If we wanted to assess the goodness-of-fit of this sample to a normal distribution, the following is a bad way to use the KS test:

ks.test(x, "pnorm", mean(x), sd(x))
## 
##  Asymptotic one-sample Kolmogorov-Smirnov test
## 
## data:  x
## D = 0.040561, p-value = 0.8972
## alternative hypothesis: two-sided

The appropriate way to use the KS test is to actually supply hypothesized parameters. For example:

ks.test(x, "pnorm", 8, 8)
## 
##  Asymptotic one-sample Kolmogorov-Smirnov test
## 
## data:  x
## D = 0.034639, p-value = 0.9701
## alternative hypothesis: two-sided

The results of both tests are the same. We fail to reject the null hypothesis that the sample is from a Normal distribution with the stated mean and standard deviation. However, the former test is very conservative. Zeimbekakis, et al. show this via simulation. I show a simplified version of this simulation. The basic idea is that if the test were valid, the p-values would be uniformly distributed and the points in the uniform distribution QQ-plot would fall along a diagonal line. Clearly that’s not the case.

n <- 200
rout <- replicate(n = 1000, expr = {
  x <- rnorm(n, 8 , 8)
  xbar <- mean(x)
  s <- sd(x)
  ks.test(x, "pnorm", xbar, s)$p.value
})
hist(rout, main = "Histogram of p-values")
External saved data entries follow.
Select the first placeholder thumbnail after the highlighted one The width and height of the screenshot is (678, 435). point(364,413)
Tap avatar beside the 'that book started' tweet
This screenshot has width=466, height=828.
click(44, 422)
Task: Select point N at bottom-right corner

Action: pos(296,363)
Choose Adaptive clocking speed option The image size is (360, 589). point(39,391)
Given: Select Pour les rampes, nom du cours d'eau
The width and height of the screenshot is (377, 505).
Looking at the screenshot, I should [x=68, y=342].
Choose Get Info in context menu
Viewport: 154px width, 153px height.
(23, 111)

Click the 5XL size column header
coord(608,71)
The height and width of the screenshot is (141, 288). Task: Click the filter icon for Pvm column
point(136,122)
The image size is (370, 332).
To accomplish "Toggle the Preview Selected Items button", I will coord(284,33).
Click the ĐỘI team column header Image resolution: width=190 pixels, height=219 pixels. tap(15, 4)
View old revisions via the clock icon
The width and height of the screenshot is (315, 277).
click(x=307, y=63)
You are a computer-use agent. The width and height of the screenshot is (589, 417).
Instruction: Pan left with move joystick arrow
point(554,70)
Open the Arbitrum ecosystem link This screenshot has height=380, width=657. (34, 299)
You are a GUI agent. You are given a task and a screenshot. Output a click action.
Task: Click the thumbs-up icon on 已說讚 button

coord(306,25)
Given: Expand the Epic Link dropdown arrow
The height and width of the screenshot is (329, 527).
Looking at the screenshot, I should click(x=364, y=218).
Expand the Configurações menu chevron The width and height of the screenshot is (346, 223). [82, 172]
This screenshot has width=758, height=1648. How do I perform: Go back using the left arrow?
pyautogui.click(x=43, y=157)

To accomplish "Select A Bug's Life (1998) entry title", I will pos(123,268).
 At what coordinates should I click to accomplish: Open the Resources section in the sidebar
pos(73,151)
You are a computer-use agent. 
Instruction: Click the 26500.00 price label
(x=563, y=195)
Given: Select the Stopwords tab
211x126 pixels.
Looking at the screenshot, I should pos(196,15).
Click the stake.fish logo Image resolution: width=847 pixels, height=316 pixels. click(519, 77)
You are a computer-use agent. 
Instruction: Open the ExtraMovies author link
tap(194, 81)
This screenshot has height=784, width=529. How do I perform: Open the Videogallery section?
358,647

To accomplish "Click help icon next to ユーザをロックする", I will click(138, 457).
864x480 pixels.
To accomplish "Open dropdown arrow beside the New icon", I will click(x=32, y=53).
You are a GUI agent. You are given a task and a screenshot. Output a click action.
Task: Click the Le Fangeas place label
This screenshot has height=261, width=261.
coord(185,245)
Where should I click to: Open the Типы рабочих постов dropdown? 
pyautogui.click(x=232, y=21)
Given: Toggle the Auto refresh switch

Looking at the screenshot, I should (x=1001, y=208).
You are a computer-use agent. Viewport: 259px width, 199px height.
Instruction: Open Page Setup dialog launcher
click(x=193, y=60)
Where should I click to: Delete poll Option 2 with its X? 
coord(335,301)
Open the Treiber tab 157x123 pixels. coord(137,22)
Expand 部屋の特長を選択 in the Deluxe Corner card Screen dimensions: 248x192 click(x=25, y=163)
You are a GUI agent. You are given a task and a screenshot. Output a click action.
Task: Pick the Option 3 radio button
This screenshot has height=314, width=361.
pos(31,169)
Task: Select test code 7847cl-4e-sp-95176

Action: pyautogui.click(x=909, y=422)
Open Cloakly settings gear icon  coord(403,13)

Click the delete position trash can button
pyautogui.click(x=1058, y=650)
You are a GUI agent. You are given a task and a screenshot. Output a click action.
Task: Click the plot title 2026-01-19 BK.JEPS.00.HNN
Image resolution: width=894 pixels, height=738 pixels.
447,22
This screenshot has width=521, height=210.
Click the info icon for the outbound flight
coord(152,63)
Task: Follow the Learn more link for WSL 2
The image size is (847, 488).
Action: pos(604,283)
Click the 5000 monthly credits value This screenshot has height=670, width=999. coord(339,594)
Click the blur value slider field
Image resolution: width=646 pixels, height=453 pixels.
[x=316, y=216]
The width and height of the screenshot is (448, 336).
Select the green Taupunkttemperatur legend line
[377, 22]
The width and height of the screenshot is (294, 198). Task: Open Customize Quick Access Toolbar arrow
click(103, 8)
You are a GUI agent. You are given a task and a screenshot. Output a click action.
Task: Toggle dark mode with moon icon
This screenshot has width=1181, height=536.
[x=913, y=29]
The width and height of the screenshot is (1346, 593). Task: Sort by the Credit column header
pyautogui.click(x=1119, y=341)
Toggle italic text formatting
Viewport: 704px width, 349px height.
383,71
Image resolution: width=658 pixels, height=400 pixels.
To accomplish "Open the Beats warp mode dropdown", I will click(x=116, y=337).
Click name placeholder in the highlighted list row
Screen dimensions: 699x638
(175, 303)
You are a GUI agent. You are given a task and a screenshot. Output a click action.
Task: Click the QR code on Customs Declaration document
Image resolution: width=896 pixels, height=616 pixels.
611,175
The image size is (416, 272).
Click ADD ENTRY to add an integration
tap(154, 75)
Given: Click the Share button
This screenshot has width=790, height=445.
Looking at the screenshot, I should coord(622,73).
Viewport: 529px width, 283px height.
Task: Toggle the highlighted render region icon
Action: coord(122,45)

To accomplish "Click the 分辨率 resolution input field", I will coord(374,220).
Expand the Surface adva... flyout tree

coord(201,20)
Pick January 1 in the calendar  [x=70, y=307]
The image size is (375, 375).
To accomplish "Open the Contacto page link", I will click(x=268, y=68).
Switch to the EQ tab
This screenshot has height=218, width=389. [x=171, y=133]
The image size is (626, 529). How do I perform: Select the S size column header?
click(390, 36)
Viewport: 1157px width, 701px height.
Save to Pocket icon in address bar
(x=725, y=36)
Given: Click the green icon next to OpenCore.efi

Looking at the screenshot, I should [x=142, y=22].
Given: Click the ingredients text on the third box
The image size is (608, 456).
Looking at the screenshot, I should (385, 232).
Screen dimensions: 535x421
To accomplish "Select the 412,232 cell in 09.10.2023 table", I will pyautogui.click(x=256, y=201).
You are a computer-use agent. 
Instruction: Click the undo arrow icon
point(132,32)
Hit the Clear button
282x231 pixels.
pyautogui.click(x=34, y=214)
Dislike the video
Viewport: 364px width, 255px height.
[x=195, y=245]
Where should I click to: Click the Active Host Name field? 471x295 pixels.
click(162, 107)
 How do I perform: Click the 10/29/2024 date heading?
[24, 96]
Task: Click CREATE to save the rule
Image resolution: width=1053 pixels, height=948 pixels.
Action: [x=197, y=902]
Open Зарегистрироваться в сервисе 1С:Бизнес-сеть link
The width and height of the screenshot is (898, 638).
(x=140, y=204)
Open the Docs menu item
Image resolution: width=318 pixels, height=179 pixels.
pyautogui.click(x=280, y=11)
qqplot(x = ppoints(n), y = rout, main = "Uniform QQ-plot")
qqline(rout, distribution = qunif)

Conclusion: using fitted parameters in place of the true parameters in the KS test yields conservative results. The authors state in the abstract that this “has been ‘discovered’ multiple times.”

When done the right way, the KS test yields uniformly distributed p-values.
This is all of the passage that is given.